[Saved entries]
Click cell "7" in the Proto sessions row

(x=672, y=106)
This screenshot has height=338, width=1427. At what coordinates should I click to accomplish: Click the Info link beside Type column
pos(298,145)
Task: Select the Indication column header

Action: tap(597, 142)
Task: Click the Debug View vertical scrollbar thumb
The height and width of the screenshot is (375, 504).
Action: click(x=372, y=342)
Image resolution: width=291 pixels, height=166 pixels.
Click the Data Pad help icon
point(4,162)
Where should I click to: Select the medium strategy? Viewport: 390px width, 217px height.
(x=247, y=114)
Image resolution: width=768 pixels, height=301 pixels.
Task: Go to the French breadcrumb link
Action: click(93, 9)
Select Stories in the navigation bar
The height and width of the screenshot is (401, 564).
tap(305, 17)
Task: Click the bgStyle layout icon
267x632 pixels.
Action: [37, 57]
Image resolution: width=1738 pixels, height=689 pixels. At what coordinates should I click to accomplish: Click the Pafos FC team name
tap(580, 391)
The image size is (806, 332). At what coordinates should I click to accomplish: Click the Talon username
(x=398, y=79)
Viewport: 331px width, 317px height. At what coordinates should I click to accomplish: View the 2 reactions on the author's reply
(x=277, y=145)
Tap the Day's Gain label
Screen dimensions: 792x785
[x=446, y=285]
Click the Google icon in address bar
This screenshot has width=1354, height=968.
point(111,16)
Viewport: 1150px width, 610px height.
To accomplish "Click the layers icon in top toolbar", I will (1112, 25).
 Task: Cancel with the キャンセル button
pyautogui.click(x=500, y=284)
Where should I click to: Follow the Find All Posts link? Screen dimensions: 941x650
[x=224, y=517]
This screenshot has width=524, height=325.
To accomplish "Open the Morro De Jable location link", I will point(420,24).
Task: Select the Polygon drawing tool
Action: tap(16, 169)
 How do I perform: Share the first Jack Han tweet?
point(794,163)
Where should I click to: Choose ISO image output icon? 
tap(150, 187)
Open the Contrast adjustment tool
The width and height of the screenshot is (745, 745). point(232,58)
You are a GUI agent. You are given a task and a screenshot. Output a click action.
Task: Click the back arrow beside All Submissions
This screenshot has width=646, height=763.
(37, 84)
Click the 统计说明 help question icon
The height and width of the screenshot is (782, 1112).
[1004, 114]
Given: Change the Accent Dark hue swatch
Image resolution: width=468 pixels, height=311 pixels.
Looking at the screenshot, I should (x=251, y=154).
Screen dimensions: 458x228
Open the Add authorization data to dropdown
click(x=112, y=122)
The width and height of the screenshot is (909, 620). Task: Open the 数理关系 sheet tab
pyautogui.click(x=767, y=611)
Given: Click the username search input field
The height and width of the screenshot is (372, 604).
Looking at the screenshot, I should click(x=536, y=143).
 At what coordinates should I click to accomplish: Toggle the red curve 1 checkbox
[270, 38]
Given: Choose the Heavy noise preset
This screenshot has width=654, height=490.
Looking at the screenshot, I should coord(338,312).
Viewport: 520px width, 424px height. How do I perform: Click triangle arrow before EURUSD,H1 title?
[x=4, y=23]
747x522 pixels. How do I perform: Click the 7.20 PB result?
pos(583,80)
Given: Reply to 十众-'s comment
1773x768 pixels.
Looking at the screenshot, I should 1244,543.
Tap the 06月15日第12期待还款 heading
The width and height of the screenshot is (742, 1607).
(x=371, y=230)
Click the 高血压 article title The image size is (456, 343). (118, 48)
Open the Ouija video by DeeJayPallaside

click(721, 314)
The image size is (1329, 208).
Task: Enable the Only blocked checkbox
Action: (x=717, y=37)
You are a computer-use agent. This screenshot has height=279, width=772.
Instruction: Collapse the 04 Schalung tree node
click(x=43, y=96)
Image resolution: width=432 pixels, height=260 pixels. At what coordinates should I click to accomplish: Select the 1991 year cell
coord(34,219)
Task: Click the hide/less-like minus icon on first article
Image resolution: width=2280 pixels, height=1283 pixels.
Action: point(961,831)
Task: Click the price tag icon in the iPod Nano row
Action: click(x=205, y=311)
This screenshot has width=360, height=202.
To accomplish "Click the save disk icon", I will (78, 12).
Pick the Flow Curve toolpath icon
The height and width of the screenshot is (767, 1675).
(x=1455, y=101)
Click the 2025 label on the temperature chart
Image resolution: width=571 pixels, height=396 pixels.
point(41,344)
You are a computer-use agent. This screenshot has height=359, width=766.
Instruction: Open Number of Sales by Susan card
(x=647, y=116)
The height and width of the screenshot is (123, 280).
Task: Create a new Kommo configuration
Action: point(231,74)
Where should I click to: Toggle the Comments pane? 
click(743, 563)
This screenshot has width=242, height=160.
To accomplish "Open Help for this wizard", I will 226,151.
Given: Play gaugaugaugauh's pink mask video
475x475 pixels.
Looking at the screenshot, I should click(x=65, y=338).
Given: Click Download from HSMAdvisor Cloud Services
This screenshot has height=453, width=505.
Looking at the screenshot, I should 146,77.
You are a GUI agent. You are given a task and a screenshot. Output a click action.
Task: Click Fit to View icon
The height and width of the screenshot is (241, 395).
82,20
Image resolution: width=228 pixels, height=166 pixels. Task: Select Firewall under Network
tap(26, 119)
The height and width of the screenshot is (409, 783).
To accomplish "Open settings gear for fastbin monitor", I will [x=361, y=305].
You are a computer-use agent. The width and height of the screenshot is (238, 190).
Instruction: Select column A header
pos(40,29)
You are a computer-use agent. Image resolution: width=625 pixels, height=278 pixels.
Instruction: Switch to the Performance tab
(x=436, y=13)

- _Problem requirements_:
Please retype exactly the line containing "This screenshot has width=242, height=160." and each line after it to the end of the records, and nothing more.

- _Answer for this exercise_:
This screenshot has width=242, height=160.
To accomplish "Open Help for this wizard", I will 226,151.
Given: Play gaugaugaugauh's pink mask video
475x475 pixels.
Looking at the screenshot, I should click(x=65, y=338).
Given: Click Download from HSMAdvisor Cloud Services
This screenshot has height=453, width=505.
Looking at the screenshot, I should 146,77.
You are a GUI agent. You are given a task and a screenshot. Output a click action.
Task: Click Fit to View icon
The height and width of the screenshot is (241, 395).
82,20
Image resolution: width=228 pixels, height=166 pixels. Task: Select Firewall under Network
tap(26, 119)
The height and width of the screenshot is (409, 783).
To accomplish "Open settings gear for fastbin monitor", I will [x=361, y=305].
You are a computer-use agent. The width and height of the screenshot is (238, 190).
Instruction: Select column A header
pos(40,29)
You are a computer-use agent. Image resolution: width=625 pixels, height=278 pixels.
Instruction: Switch to the Performance tab
(x=436, y=13)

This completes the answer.